EVANSTON, Ill. — There are games in the Big Ten where scoring comes at a premium. That’s exactly what was on the billing inside Welsh-Ryan Arena on Wednesday night.
Indiana women’s basketball faced off with Northwestern in hopes of a bounce back win after the Hoosiers were downed by No. 1 UCLA on Jan. 4, and the Wildcats entered 0-4 in conference play.
In the middle of the fourth quarter, the Hoosiers needed a jolt to pull away from a Wildcats team they had outmatched in many facets of the game including experience, proven success among rostered players and flat-out statistical areas.
This half decade of Teri Moren coached ball has told us one thing: Indiana women’s basketball has been a forward first offensive attack. With a slow night from junior forward Lilly Meister and senior forward Karoline Striplin, the Hoosiers were left wondering where this jolt was coming from.
There’s a second gear that any good women’s basketball team needs: guards that can take over a game. On Wednesday, that guard for Indiana was junior Shay Ciezki.
With 6:38 left in the fourth quarter, Ciezki snagged a handoff on the right wing from Striplin. She made a path as sharp as a crescent from the wing to left block and layed the ball in with contact. Indiana led by 5 with that basket.
On the following possession, Northwestern sophomore guard Casey Harter drained a 3-pointer, but Ciezki matched as she hit the floor from contact on her 3-point make.

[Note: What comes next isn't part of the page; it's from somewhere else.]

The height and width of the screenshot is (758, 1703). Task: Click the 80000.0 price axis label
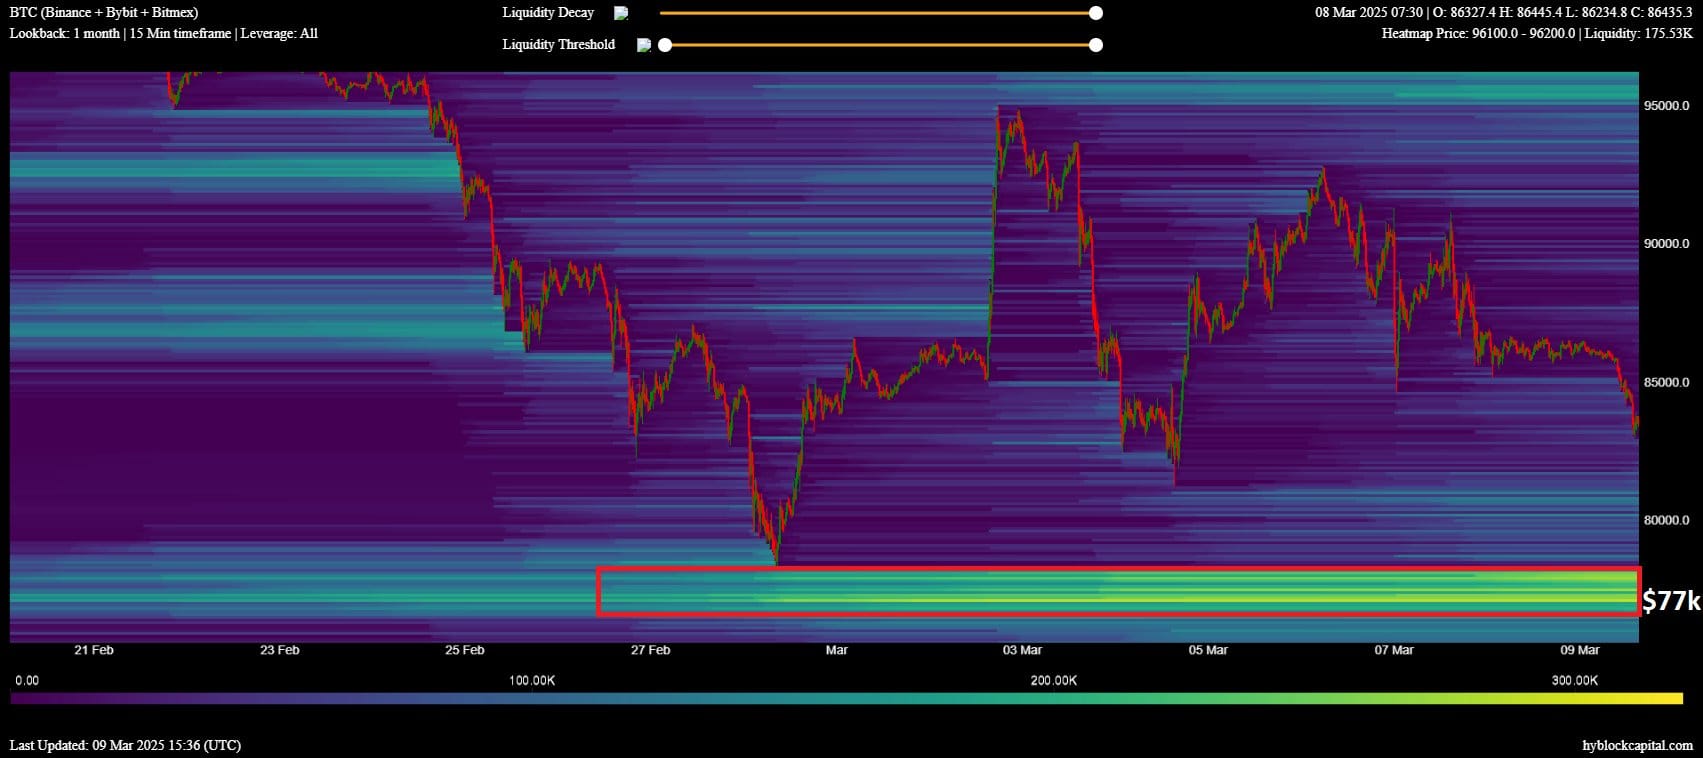point(1665,520)
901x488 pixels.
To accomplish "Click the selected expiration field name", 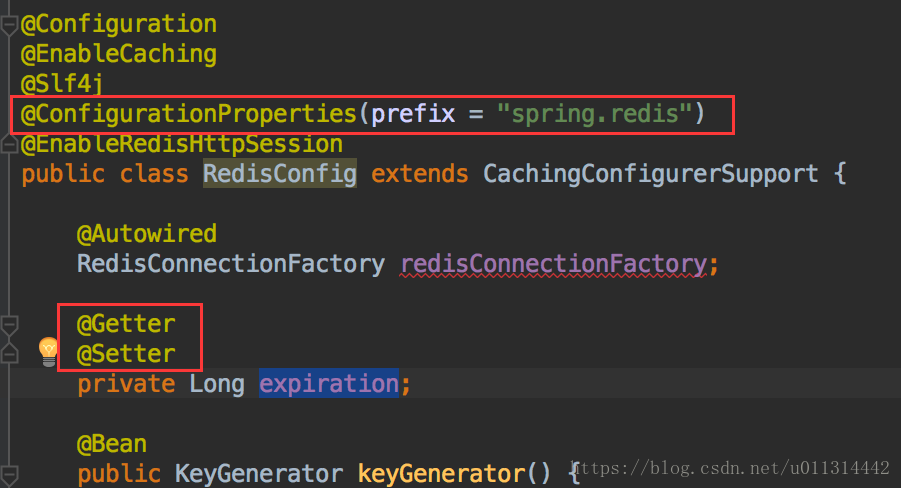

Five minutes later, a late push allowed Northwestern to take the lead with 66 seconds left, but Ciezki put the Wildcats' upset effort to bed with a deadly step back triple. The basket put Indiana up 61-59.
A couple of series later, Ciezki then iced the game with two clutch free throws to make it a two-possession game. The Hoosiers took the 68-64 victory.
Ciezki has proven she has the ability to take over games with effective playmaking as she added five assists along with her game-high 20 points. It’s why she came to Indiana.
Ciezki was one of the most feared shooters in the Big Ten during her time at Penn State. She shot 41% as a freshman and 36% as a sophomore. She’s shooting 34% so far this season.
Ciezki got off to a rough start, taking what felt like an eternity to hit her first 3-pointer in a Hoosier uniform. Realistically, it took 80 minutes before her first make of the season against Butler University on Nov. 13.
But if there is a time for Ciezki to flush her few struggles from the early part of the season, it’s now.
Meister and Striplin are featured offensive performers for Indiana. But when they aren’t hitting on all cylinders, Ciezki provides a spark on the floor as a playmaker and consistent shooter — a second gear.
But when this team is clicking from down low there’s still a level of potential this team hasn’t tapped into quite yet. When Indiana is struggling inside, it can look to Ciezki for a score or assist to an open teammate looking to make a play.
While Ciezki is the latest of the Hoosiers’ dynamic guards over the past few seasons, she’s different from former guards like Grace Berger and Sara Scalia.
“Anytime she can hit shots, she certainly makes shots, she certainly becomes somebody that spreads the floor for us and another person out there that (opponents) have to guard,” Indiana head coach Teri Moren said. “I wouldn’t say that Shay is just a 3-point shooter. Shay has more to her game than just that. That’s what makes her so dangerous.”
While Ciezki’s role in this edition of Indiana women’s basketball has a different be-all and end-all goal than Berger’s and Scalia’s, Moren cited similarities between the three.
“The toughness, there is a fearlessness, there is no fear,” Moren said. “When it comes to leaving it all out there, that's what the great competitors do. They live for those moments, those big moments where somebody has to step up and make big plays for us.”
Moving forward, Indiana is going to face some better Big Ten competition in the form of the new-look No. 24 Iowa at 3 p.m. Jan. 12 at Carver-Hawkeye Arena in Iowa City, Iowa.
A key for Indiana to win that game will be how it responds when things are not going the Hoosiers’ way. If the Hoosiers can’t get anything down low, then they must get buckets from the floor via Ciezki, graduate student guards Chloe Moore-McNeil and Sydney Parrish and junior guard Yarden Garzon.